MRCP2-1555

MRCP2-1555

A 48-year-old man presented to his GP after discovering high blood pressure readings at the local pharmacy. His blood pressure was measured at 180/100 mmHg in the surgery. The GP prescribed ramipril 2.5mg and titrated up to 10mg, but his blood pressure remained consistently high. Amlodipine was added, but had little effect even at the maximum dose. After a third agent failed to provide an adequate response, the GP referred the patient to the endocrine clinic.

During observation at the clinic, the man’s blood pressure was measured at 190/105 mmHg with a heart rate of 98 beats per minute. On examination, he was thin with a body mass index of 23 kg/m². His apex was diffuse and displaced with normal heart sounds.

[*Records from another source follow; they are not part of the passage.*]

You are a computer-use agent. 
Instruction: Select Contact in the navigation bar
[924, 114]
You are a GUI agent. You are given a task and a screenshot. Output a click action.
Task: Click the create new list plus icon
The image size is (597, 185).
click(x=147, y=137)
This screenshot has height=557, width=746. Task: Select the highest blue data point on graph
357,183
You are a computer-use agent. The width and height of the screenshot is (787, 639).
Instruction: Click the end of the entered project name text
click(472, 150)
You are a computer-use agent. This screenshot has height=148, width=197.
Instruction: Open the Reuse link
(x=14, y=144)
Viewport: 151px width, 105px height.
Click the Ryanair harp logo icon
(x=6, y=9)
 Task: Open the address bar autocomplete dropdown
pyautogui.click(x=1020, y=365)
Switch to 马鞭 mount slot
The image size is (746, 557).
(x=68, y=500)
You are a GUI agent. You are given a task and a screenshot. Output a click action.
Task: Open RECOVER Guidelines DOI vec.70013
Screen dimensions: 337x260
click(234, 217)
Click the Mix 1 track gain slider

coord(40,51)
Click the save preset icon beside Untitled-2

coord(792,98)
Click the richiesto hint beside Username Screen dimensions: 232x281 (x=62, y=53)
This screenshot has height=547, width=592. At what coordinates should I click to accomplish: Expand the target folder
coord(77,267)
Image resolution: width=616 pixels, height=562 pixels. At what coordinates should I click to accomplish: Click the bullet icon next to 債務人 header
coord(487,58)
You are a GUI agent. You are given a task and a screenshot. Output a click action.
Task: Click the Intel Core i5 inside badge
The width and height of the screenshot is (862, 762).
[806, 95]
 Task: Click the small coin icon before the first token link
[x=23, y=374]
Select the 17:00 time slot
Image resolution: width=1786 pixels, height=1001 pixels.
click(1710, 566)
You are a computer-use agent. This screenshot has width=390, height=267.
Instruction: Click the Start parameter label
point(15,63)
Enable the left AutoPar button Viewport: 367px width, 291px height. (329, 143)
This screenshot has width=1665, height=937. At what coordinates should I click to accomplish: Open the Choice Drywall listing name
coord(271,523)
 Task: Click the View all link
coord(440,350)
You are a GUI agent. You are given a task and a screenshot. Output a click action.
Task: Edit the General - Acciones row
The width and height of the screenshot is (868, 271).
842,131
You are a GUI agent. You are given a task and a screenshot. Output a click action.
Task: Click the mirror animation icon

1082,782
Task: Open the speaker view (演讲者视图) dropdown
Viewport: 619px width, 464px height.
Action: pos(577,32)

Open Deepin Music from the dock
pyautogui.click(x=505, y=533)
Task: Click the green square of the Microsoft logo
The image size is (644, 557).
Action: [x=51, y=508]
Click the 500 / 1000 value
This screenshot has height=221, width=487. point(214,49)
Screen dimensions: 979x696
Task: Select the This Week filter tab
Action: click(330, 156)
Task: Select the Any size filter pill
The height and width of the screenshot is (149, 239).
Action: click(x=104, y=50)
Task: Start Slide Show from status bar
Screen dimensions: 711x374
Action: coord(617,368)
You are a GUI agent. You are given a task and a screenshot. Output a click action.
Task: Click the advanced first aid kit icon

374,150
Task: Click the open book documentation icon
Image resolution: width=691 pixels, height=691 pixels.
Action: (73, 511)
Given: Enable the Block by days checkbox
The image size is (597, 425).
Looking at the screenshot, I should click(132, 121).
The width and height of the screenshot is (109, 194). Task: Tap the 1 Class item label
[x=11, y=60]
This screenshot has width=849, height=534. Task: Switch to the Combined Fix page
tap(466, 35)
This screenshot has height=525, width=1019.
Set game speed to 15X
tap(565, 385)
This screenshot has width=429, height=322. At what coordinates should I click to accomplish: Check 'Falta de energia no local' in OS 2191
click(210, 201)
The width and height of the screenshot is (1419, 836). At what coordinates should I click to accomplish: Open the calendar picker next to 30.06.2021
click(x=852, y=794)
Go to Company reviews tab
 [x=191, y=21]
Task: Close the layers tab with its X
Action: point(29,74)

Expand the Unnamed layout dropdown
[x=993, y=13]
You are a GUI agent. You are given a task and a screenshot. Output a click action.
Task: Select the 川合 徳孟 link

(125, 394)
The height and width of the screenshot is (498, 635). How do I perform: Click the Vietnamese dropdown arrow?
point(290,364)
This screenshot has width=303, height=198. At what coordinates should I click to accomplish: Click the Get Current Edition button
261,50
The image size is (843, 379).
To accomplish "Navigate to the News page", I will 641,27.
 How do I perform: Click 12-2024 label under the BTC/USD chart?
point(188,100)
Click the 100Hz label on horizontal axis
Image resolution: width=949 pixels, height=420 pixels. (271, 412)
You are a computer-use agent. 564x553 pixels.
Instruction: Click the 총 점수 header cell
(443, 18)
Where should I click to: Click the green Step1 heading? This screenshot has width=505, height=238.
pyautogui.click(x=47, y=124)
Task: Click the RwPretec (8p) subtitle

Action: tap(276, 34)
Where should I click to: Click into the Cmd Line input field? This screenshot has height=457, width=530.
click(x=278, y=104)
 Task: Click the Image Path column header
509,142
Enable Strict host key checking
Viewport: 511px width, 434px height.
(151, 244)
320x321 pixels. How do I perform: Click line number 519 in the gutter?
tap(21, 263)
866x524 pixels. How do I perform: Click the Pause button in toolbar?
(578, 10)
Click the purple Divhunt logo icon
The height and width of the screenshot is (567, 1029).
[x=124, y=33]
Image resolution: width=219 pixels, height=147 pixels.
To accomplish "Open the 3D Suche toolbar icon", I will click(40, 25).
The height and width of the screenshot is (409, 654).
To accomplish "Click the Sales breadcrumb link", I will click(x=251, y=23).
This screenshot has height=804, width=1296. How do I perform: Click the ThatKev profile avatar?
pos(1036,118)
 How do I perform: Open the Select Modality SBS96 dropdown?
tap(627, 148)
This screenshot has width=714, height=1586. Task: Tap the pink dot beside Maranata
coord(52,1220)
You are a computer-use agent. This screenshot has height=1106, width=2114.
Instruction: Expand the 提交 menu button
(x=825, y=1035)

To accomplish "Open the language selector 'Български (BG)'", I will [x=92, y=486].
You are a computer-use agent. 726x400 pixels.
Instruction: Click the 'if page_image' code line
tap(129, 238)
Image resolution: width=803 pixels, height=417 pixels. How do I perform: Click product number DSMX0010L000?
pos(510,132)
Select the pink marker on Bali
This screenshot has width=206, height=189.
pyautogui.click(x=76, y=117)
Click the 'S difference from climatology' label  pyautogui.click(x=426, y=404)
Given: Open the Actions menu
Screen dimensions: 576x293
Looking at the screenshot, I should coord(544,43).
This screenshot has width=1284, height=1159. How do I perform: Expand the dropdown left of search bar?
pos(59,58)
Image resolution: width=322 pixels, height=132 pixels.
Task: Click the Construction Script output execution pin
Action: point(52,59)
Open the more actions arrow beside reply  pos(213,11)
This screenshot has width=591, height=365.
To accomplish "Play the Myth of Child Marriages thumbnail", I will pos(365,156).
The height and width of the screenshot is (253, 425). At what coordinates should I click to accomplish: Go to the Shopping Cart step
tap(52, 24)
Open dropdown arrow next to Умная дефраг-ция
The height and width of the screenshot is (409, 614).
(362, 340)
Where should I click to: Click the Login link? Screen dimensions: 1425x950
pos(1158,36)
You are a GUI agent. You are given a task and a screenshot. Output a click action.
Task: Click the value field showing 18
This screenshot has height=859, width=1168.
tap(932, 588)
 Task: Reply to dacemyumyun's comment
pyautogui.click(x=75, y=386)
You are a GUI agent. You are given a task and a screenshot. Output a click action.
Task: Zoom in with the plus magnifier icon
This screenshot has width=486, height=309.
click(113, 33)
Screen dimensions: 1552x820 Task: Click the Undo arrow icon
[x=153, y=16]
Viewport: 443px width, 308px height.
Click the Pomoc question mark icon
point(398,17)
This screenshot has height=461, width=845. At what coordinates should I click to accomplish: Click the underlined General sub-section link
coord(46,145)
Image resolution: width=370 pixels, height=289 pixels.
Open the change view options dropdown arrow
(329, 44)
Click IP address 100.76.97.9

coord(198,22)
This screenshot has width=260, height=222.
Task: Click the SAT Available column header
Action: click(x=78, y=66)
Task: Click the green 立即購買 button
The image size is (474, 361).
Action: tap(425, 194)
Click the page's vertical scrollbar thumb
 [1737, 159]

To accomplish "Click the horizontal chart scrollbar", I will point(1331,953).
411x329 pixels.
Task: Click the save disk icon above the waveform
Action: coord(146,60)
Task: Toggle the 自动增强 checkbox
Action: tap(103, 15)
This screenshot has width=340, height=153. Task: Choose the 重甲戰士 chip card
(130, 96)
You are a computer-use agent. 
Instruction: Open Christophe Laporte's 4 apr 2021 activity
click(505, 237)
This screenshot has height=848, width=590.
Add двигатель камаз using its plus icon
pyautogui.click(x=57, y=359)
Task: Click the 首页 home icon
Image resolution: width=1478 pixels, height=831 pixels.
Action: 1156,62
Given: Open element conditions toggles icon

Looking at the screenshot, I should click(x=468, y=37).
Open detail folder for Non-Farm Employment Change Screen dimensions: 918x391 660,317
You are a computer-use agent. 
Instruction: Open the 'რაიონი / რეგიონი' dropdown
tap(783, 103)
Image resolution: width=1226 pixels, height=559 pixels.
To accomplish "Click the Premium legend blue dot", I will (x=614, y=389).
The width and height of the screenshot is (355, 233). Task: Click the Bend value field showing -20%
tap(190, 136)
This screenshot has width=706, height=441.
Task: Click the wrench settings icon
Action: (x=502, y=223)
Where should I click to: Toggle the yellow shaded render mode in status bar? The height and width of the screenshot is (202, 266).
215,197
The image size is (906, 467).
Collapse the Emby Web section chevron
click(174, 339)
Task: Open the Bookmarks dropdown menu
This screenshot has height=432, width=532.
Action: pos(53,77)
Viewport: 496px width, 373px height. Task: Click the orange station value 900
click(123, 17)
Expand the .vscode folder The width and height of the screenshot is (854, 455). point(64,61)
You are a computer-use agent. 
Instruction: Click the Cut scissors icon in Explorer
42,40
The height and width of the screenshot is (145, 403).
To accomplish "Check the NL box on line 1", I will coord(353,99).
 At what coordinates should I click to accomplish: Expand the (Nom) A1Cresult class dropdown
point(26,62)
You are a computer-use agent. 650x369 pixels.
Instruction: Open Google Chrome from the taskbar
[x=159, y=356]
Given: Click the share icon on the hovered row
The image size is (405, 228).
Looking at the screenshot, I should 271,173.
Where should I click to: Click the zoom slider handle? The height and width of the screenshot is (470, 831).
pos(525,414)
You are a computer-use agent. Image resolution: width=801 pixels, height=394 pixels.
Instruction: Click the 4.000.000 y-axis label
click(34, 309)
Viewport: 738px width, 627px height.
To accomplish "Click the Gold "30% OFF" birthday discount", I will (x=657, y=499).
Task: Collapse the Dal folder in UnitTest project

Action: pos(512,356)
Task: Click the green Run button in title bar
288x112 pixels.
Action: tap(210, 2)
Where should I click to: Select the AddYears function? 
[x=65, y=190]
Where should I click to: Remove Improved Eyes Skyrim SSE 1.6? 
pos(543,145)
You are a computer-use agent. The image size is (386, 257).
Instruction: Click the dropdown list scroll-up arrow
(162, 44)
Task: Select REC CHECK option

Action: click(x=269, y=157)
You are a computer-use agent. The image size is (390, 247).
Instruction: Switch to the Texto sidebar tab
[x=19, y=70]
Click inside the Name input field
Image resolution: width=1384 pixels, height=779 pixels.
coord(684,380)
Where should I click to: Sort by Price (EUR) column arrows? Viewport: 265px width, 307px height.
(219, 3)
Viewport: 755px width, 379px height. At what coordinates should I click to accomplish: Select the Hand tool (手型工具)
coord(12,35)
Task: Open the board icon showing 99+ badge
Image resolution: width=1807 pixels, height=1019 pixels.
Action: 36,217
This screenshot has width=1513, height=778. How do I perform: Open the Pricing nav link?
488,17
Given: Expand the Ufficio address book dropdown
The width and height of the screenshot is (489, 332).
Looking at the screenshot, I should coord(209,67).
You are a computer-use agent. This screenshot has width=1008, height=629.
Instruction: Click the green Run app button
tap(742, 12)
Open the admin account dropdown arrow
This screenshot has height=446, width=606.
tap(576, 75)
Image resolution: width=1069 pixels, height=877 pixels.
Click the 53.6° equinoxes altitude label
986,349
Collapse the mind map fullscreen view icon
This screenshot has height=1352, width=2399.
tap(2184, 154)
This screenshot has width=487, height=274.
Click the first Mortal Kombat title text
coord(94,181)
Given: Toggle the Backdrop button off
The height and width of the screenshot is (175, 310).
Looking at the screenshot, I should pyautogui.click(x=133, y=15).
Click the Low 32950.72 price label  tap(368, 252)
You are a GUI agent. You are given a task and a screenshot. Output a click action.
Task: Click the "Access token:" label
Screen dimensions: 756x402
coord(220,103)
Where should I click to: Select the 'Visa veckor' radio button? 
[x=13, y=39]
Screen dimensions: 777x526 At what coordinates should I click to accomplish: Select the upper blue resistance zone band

The chest was clear and abdomen was soft and non-tender with no evidence of masses or renal bruits. A hard, painless nodule was noted over his thyroid gland.

Further investigations revealed raised 24 hour urinary catecholamines and confirmed a diagnosis of phaeochromocytoma. The patient was treated with an alpha blocker and beta blocker while awaiting surgery. During this time, the thyroid nodule was also investigated and found to be a cold nodule on radionucleotide scanning.

What is the expected histological type of thyroid cancer in this case?